Open source changed the calculus by allowing communities rather than corporations to sustain languages. Python’s survival during its years of relative obscurity in the early 2000s came almost entirely from a devoted community of scientists and academics who kept building libraries while the broader commercial market largely ignored the language. That accumulated scientific library ecosystem (NumPy, SciPy, and eventually pandas) became the foundation that made Python the obvious choice when data science became commercially important.

But open source also introduced a new cause of death: maintainer burnout. An uncomfortable number of widely-used open-source languages and frameworks depend on a very small number of unpaid or poorly compensated contributors. When those contributors step away, which they regularly do, there is no corporate fallback to keep development active. The language does not die immediately. It enters a kind of suspended animation, still technically functional, still running in production somewhere, but no longer evolving, no longer attracting new contributors, and quietly bleeding relevance. Software bugs don’t kill products in isolation, and neither do maintenance lapses. What kills them is the compounding effect of unaddressed stagnation.

What Actually Saves a Language

The languages that survive longest share a specific set of characteristics that have little to do with elegance and almost everything to do with institutional entrenchment and ecosystem density.

They have at least one killer application that cannot be easily rewritten in a competing language. They have corporate backing that funds ongoing development independent of community goodwill. They have an active presence in university curricula, which continuously refreshes the developer pipeline. And they have enough of a job market that learning the language represents a rational career investment, which is itself a self-reinforcing loop.

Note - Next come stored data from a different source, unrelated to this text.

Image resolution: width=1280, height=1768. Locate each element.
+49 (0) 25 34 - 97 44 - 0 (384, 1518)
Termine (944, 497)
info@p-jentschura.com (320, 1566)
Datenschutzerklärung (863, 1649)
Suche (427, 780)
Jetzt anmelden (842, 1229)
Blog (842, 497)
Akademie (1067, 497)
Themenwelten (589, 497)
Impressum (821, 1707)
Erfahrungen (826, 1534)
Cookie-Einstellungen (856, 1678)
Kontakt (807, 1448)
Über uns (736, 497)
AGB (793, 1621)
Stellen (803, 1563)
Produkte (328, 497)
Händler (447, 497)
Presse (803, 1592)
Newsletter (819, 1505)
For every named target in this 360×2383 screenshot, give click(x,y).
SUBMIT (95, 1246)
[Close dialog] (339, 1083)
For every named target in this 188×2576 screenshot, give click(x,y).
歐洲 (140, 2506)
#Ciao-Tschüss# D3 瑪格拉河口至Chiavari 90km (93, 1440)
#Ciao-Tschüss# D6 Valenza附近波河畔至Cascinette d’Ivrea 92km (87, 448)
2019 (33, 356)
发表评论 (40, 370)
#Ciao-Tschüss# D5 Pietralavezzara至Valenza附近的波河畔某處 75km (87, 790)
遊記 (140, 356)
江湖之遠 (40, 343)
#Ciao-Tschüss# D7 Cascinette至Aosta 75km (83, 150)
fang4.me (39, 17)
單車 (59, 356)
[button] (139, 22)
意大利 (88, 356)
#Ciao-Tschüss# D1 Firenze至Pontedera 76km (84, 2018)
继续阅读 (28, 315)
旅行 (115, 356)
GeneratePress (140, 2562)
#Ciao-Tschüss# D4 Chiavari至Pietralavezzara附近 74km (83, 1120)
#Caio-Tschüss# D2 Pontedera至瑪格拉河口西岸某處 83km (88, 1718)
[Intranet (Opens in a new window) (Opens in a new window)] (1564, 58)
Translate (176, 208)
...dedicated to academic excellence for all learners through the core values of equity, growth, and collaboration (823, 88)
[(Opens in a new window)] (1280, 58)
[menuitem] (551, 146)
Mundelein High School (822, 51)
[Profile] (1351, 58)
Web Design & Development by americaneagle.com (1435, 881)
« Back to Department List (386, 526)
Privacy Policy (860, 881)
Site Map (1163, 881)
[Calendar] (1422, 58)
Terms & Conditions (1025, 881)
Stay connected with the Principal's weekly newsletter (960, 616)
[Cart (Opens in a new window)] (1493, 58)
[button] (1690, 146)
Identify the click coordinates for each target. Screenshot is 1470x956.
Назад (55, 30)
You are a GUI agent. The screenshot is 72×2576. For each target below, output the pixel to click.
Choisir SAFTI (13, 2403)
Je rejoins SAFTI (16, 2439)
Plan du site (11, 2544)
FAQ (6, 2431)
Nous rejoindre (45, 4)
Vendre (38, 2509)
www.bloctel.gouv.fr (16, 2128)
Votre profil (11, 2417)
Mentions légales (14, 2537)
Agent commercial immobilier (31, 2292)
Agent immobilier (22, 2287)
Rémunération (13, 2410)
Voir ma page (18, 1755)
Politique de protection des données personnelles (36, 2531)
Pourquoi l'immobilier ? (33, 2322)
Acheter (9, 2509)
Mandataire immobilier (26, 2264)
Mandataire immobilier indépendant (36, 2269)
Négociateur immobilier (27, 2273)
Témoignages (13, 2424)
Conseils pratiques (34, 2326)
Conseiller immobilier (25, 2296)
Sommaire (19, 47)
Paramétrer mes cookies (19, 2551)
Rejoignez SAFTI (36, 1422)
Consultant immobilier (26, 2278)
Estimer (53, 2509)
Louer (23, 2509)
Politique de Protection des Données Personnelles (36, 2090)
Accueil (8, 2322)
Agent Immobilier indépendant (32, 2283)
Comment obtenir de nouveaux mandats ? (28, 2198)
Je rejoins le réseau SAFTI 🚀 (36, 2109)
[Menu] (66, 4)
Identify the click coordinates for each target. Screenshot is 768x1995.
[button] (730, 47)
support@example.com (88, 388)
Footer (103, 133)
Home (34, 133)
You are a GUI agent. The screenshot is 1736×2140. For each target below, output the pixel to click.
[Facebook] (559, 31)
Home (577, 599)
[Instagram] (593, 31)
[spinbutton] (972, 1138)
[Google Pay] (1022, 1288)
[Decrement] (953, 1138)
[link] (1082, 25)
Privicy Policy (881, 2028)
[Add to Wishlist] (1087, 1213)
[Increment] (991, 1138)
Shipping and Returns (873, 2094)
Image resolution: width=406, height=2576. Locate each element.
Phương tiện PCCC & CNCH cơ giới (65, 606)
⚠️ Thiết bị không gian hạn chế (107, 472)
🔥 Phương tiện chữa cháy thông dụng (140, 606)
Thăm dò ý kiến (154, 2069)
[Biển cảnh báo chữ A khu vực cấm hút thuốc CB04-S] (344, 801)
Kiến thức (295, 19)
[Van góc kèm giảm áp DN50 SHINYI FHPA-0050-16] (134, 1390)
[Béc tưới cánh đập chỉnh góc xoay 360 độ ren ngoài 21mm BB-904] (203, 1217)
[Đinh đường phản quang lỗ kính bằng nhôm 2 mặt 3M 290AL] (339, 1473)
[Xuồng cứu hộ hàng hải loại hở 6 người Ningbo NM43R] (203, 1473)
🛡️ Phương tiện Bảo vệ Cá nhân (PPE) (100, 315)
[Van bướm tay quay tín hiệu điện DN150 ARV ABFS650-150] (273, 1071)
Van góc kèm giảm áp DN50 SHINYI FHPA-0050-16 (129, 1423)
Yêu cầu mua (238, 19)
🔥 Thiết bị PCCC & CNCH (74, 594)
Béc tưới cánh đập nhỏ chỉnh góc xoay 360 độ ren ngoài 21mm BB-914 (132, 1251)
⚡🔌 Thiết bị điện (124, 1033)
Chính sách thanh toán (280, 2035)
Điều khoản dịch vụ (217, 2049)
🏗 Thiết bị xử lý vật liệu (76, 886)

Languages that lack two or more of these characteristics are in structural decline, regardless of how enthusiastic their current users are. The enthusiasm of existing users is actually one of the most misleading signals of a language’s health. Communities become most vocal and most passionate precisely when they sense decline, which creates the optical illusion of vitality at exactly the moment when the underlying fundamentals are weakest.

The death of a programming language is almost never a technical event. It is an economic one, playing out slowly across hiring pipelines, university catalogs, and corporate technology standards, long before the last program stops running.